An evaluation framework for AI Agent Skills (agentskills.io standard). Measures safety, quality, reliability, and cost efficiency.
There are two ways to use this project — pick the one that fits your workflow.
Install it, run commands yourself, integrate into CI.
# Install from source
git clone https://github.com/aws-samples/sample-agent-skill-eval.git
cd sample-agent-skill-eval
pip install -e .
# Now use it
skill-eval audit /path/to/skill
skill-eval report /path/to/skillWhen to choose this: You want to evaluate skills from the command line, integrate into CI/CD pipelines, or run batch evaluations.
Let your AI agent discover and use skill-eval automatically.
# Cross-client standard (works with any agent that supports agentskills.io)

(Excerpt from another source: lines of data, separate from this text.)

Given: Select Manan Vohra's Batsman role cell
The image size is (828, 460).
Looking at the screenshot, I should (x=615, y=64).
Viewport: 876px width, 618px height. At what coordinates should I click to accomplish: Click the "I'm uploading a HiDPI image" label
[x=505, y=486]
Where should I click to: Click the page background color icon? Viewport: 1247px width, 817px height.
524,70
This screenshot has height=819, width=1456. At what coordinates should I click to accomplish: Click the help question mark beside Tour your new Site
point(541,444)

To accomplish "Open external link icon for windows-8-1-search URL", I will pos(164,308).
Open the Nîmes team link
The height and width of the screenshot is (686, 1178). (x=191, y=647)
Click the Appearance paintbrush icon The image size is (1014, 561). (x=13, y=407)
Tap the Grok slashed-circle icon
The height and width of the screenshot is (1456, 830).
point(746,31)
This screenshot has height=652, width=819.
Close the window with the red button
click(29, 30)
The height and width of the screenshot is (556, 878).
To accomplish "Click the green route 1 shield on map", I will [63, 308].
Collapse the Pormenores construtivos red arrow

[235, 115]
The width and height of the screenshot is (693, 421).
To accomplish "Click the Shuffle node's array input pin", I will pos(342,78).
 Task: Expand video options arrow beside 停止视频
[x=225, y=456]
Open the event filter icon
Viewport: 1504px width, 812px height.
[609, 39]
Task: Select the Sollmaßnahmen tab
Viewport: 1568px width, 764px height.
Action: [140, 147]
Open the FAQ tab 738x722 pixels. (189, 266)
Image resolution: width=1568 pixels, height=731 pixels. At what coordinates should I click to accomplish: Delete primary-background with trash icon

cp -r sample-agent-skill-eval ~/.agents/skills/skill-eval
# For Claude Code specifically
cp -r sample-agent-skill-eval ~/.claude/skills/skill-evalYour agent discovers it via SKILL.md and knows how to run skill-eval commands when you ask things like "audit this skill" or "is this skill safe?"
Note: The CLI tool must be installed first (
pip install -e .). The Agent Skill is a wrapper that teaches the agent how to invoke the CLI.
When to choose this: You want your AI coding agent to evaluate skills as part of its workflow — e.g., "check this skill before I install it."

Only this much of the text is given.